La flexion de la chaîne et de la voile en chaque point dépend de la position de chaque petit côté de la courbe : il fallait donc trouver une équation ou formule qui déterminât cette position. La géométrie des infinimens petits, peu connue alors, était seule capable d’y atteindre ; mais un instrument si nécessaire eût encore été inutile au grand nombre ; il demandait une main habile pour être employé avec succès ; et d’ailleurs Bernoulli ne devait en quelque sorte qu’à lui-même l’avantage de le posséder ; car il avait trop contribué par ses travaux à perfectionner cette géométrie naissante, pour n’être pas mis au nombre de ceux qui l’avaient créée.

= Extrait de données =
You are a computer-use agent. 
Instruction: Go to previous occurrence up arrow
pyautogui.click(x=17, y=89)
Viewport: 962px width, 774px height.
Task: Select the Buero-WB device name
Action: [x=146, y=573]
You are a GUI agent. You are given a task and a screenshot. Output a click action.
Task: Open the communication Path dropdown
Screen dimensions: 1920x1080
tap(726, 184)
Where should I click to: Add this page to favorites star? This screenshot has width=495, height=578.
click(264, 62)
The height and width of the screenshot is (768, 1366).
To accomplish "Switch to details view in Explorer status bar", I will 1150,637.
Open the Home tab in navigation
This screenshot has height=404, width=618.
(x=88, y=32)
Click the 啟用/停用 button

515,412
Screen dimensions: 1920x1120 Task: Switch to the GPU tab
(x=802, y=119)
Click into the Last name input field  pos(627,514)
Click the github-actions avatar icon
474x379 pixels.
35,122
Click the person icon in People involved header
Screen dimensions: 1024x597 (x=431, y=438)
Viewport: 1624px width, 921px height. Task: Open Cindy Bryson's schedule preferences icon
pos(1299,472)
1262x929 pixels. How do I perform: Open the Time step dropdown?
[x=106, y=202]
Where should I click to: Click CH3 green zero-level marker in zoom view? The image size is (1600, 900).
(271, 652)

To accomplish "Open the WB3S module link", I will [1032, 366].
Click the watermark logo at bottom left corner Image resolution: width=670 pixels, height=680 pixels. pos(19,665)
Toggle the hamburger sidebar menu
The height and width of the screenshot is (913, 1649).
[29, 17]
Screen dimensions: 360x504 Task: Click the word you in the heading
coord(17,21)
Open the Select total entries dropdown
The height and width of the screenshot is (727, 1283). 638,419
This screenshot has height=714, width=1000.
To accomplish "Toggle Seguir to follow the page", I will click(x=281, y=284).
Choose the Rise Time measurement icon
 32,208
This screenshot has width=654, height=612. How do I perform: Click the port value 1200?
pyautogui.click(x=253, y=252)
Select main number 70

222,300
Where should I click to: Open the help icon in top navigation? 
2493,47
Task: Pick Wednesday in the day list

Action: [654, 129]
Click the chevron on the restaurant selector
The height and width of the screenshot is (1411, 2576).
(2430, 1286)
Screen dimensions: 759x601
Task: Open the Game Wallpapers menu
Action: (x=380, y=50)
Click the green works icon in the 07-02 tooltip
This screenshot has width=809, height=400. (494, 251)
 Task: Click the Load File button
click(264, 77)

= Travail à faire =
A - Veuillez recopier à l'identique, dans le passage proposé, le segment allant de « La flexion de » jusqu'à « qui l’avaient créée. ».
B - Répondez brièvement à ces questions sur le passage proposé :
(i) De quoi dépend la flexion de la chaîne et de la voile en chaque point ?
(ii) Quelle géométrie était seule capable de déterminer cette position ?
(iii) Que demandait cet instrument pour être employé avec succès ?
Les items proviennent d'une autre source.

= Réponses par tâche =
A -
La flexion de la chaîne et de la voile en chaque point dépend de la position de chaque petit côté de la courbe : il fallait donc trouver une équation ou formule qui déterminât cette position. La géométrie des infinimens petits, peu connue alors, était seule capable d’y atteindre ; mais un instrument si nécessaire eût encore été inutile au grand nombre ; il demandait une main habile pour être employé avec succès ; et d’ailleurs Bernoulli ne devait en quelque sorte qu’à lui-même l’avantage de le posséder ; car il avait trop contribué par ses travaux à perfectionner cette géométrie naissante, pour n’être pas mis au nombre de ceux qui l’avaient créée.

B -
(i) De la position de chaque petit côté de la courbe.
(ii) La géométrie des infinimens petits.
(iii) Une main habile.